Segundo o estudo, fortes flutuações dos sinais foram registradas em praticamente todo o território dos Estados Unidos, da Costa Oeste à Costa Leste, chegando ao sul até a Flórida.

Em alguns casos, os erros de posicionamento passaram dos 10 metros.

Para quem utiliza o GPS apenas para encontrar um restaurante ou seguir uma rota pelo celular, alguns metros podem parecer pouco. Para sistemas automatizados de alta precisão, porém, a diferença pode ser enorme.

Agricultura de precisão também pode sofrer grandes prejuízos

Um dos setores mais vulneráveis é a agricultura moderna.

Tratores e outras máquinas agrícolas utilizam sistemas de navegação por satélite de alta precisão para plantar, aplicar fertilizantes e executar diversas tarefas seguindo trajetórias previamente definidas.

Uma alteração significativa na localização pode tirar essas máquinas de suas rotas.

Algo semelhante já aconteceu durante a forte tempestade geomagnética de maio de 2024. O fenômeno ocorreu durante o período agrícola e provocou problemas nos sistemas de posicionamento utilizados por produtores americanos.

Por isso, os autores do novo estudo alertam que, caso a tempestade de novembro de 2025 tivesse ocorrido durante a temporada agrícola, as perdas econômicas poderiam ter sido significativas.

Carros autônomos também entram na lista de riscos

Os pesquisadores chamaram atenção para outra tecnologia cada vez mais presente: veículos autônomos.

Carros desse tipo normalmente não dependem exclusivamente do GPS. Eles combinam diferentes sensores, mapas e sistemas de localização para determinar sua posição.

Mesmo assim, uma degradação tão grande do sinal de satélite pode prejudicar sistemas que precisam saber com enorme precisão onde o veículo está.

Segundo os pesquisadores, a magnitude das interferências observadas durante a tempestade seria suficiente para representar um problema para a navegação de veículos autônomos.

Isso não significa que a tempestade tenha provocado acidentes com carros autônomos.
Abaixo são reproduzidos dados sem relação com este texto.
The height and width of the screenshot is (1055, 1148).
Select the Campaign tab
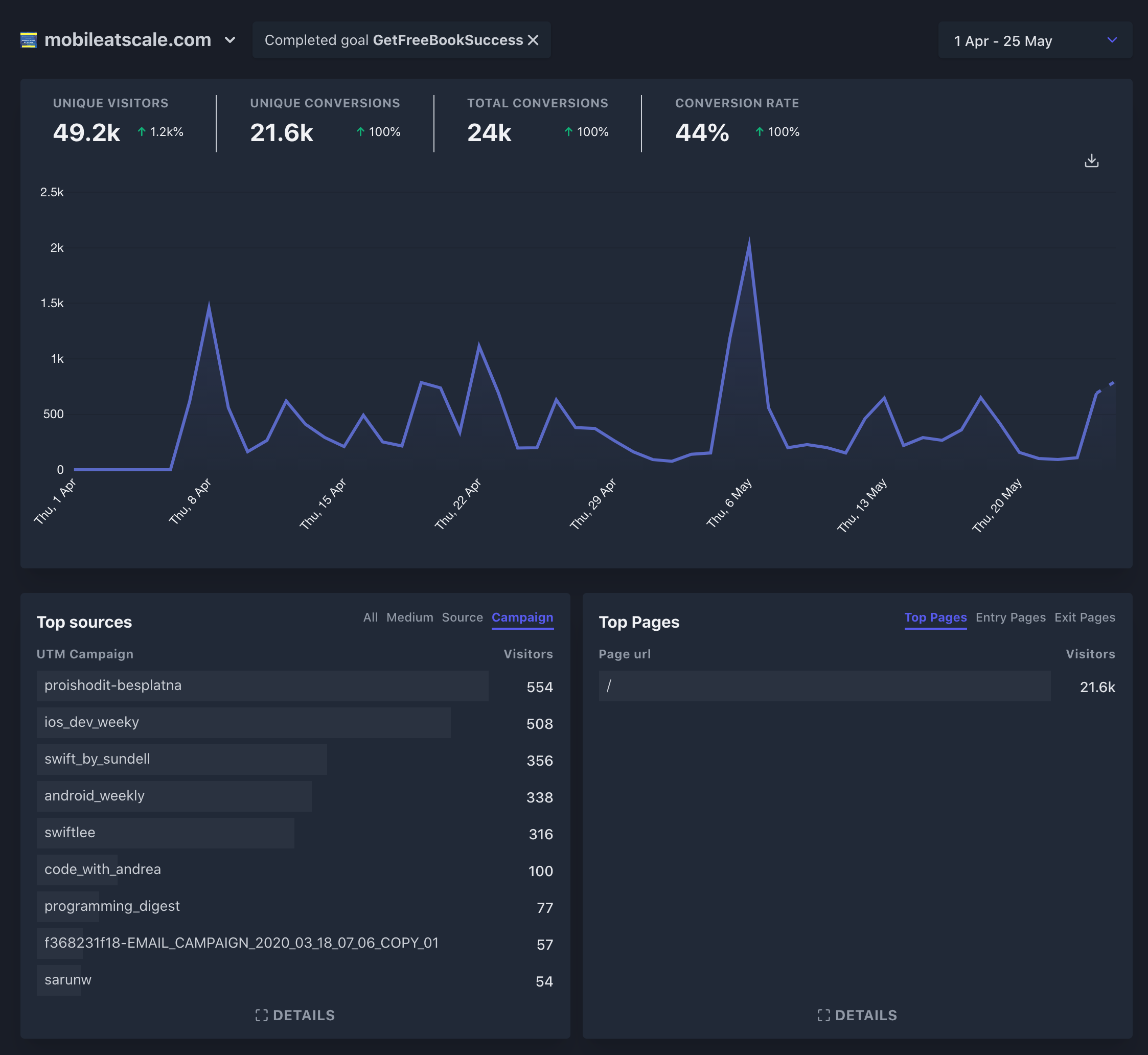(522, 617)

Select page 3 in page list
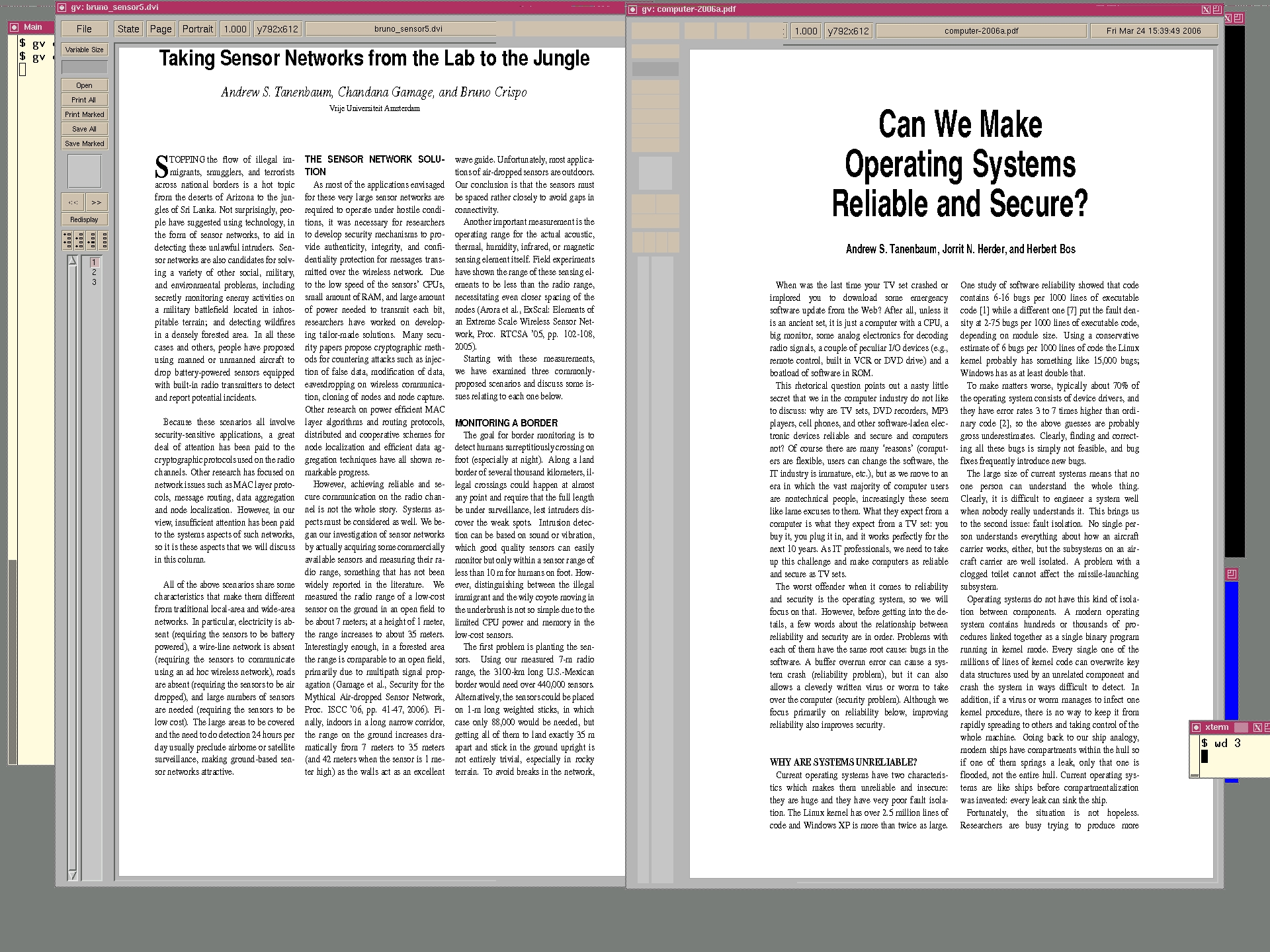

O estudo mostra que o nível de erro registrado tinha potencial para afetar sua operação.

Prever tempestades solares continua sendo difícil

O Sol atravessa ciclos de atividade que duram aproximadamente 11 anos, alternando períodos relativamente tranquilos com fases muito mais agitadas.

Durante os períodos de maior atividade, os cientistas sabem que grandes erupções solares se tornam mais prováveis.

O problema é prever exatamente quando uma delas acontecerá, sua intensidade e como atingirá a Terra.

Pesquisadores trabalham no desenvolvimento de modelos e sistemas capazes de fornecer alertas melhores sobre o chamado clima espacial.

Isso se torna cada vez mais importante conforme nossa sociedade passa a depender de satélites para navegação, comunicações, agricultura, aviação e inúmeras outras atividades.

As auroras podem ser a parte mais espetacular de uma tempestade solar.

Mas, como mostrou o evento de novembro de 2025, o verdadeiro impacto pode acontecer silenciosamente nos sistemas tecnológicos que utilizamos todos os dias.